Lyn Trodd Lyn Trodd is Head of Multi-Professional Education at the University of Hertfordshire. Lyn has published and edited a range of articles, national and international conference papers and books focusing on self-efficacy in the child and the role of the practitioner. Her doctoral research explored how autobiographical stories of practice shared in interprofessional learning communities influence the professional identity of adults who work with young children. Lyn is the Chair of the National Network of Sector-Endorsed Foundation Degrees in Early Years.
Gill Goodliff Gill Goodliff is a Senior Lecturer in Education at the Open University where she leads the Early Years Qualifications team. She is on the Committee of the National Network of Sector-Endorsed Foundation Degrees in Early Years and from 2006 to 2012 was involved in the development and delivery of four pathways leading to Early Years Professional Status. Gill has edited and contributed to a number of published core texts for Early Years practitioners. Her doctoral research explored young children's expressions of spirituality and her research interests continue to centre on under threes and the professional identities of adults, particularly those working with the youngest children.
Lyn Trodd and Gill Goodliff have worked on this title since the publication of the first edition in 2009. Lyn and Gill were series editors for the Achieving EYPS Series and this title was previously published in the series.[Page x]
My thanks go to my colleagues, past and present. I have learnt so much from them, and with them, that this book could not have been written without them. I am also grateful to Lyn Trodd for encouraging me and enabling me to write this book. But most of all I have to thank all the parents and children I have worked with over the years – they have been and still are a constant source of insight and inspiration.May 2013[Page xii]
Years ago I left the small village pre-school where I was working as play group leader because I felt very frustrated. Seeing most children for only two or three mornings a week I seemed to make little difference in their lives. I changed my career to focus on working with adults, initially as a pre-school development officer and then as tutor, thinking that my scope to enhance children's lives would be greater by working with parents in preschool committees and with staff members. Several years of Sure Start Local Programme experience and hands-on parent involvement and community development work later I realised that it is not a question of working with either children or adults but a question of working with both, parents and children. This is the key to improving the well-being and learning of children. I know now that all those years ago I should not have left my preschool; I should have stayed and started working differently and more intensively with the parents in addition to my work with their children.

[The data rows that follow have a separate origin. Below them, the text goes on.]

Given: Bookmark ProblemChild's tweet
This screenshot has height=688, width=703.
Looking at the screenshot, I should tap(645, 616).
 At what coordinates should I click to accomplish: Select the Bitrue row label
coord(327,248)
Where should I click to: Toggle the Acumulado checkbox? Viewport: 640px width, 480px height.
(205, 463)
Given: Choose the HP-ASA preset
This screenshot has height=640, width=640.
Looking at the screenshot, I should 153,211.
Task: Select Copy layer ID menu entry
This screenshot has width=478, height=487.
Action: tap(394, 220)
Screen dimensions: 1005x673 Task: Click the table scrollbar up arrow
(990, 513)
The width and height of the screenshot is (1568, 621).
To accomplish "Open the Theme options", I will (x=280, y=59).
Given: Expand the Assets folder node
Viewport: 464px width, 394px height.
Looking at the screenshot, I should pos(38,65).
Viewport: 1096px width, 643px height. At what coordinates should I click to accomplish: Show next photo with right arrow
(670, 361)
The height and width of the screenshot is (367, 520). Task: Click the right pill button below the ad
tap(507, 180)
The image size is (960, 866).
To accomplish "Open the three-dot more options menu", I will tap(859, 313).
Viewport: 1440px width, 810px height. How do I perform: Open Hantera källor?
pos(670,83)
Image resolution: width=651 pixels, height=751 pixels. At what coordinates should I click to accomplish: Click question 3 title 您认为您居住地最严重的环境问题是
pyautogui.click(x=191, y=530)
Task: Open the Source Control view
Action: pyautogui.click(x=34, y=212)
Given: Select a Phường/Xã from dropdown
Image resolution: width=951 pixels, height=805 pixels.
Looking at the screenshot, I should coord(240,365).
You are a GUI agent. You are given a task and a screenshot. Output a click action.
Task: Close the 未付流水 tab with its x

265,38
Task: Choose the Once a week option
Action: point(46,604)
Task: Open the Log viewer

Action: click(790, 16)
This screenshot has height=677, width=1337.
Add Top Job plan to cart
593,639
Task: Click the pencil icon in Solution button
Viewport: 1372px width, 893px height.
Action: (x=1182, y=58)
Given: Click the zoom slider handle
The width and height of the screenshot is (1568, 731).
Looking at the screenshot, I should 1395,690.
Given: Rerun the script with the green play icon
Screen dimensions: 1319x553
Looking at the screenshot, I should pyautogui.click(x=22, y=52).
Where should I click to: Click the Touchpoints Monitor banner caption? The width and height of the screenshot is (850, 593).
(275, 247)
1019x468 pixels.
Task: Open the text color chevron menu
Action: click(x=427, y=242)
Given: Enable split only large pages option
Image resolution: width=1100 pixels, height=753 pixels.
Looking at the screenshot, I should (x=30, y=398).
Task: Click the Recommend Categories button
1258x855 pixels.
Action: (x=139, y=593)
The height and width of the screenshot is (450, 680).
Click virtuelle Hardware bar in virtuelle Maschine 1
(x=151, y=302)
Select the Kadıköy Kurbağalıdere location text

This book is about the more intensive work with parents. It explores why it is important, how the relationship between Early Years practitioners and parents can be improved, and what the challenges are in this partnership. The book is of interest to all practitioners who work with parents and want to extend their practice in this area. Each chapter focusses on a different aspect of the work with parents making this book a valuable resource for undergraduate and Foundation Degree students of Early Years and childhood studies as well as postgraduate students and trainee teachers.
Although the focus for this book is very strongly on the adults in a child's life, and children often do not get mentioned for several pages, it does not mean that the child is not important. The whole purpose of the partnership between professional and parent is the well-being, learning and development of the child. The details of how you can work effectively with children are, however, explored elsewhere. Here the parent is at the centre of attention so that you can explore how you can change your way of working with parents to engage them deeply in their children's learning while also addressing their learning and development together with your own.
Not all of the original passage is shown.